*Task objective:* Give the lines below again exactly, starting with the line that holds "This screenshot has width=389, height=243." and going on through the line that holds "Image resolution: width=749".

*Listed records:*

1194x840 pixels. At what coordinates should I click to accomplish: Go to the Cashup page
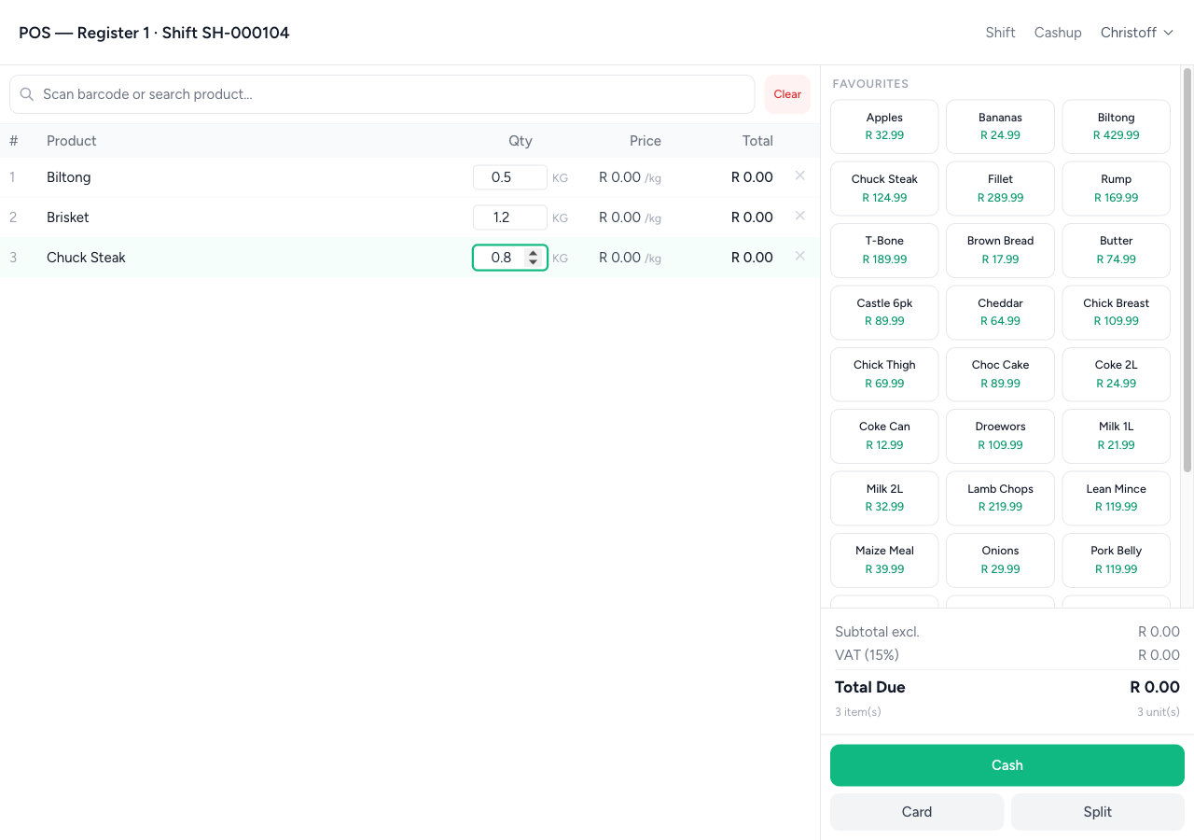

--

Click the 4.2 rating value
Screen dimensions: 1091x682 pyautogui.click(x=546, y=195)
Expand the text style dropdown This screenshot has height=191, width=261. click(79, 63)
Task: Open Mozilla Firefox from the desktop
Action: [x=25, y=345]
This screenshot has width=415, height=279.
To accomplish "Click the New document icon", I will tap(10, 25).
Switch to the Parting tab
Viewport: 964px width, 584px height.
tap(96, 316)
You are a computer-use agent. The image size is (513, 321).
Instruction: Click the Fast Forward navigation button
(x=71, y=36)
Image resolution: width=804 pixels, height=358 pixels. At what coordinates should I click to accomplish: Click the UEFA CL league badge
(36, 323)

==

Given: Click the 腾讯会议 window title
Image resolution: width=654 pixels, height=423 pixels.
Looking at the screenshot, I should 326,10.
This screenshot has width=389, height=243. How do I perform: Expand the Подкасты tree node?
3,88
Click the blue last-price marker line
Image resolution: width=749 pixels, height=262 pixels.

*Response:*
This screenshot has width=389, height=243. How do I perform: Expand the Подкасты tree node?
3,88
Click the blue last-price marker line
Image resolution: width=749 pixels, height=262 pixels.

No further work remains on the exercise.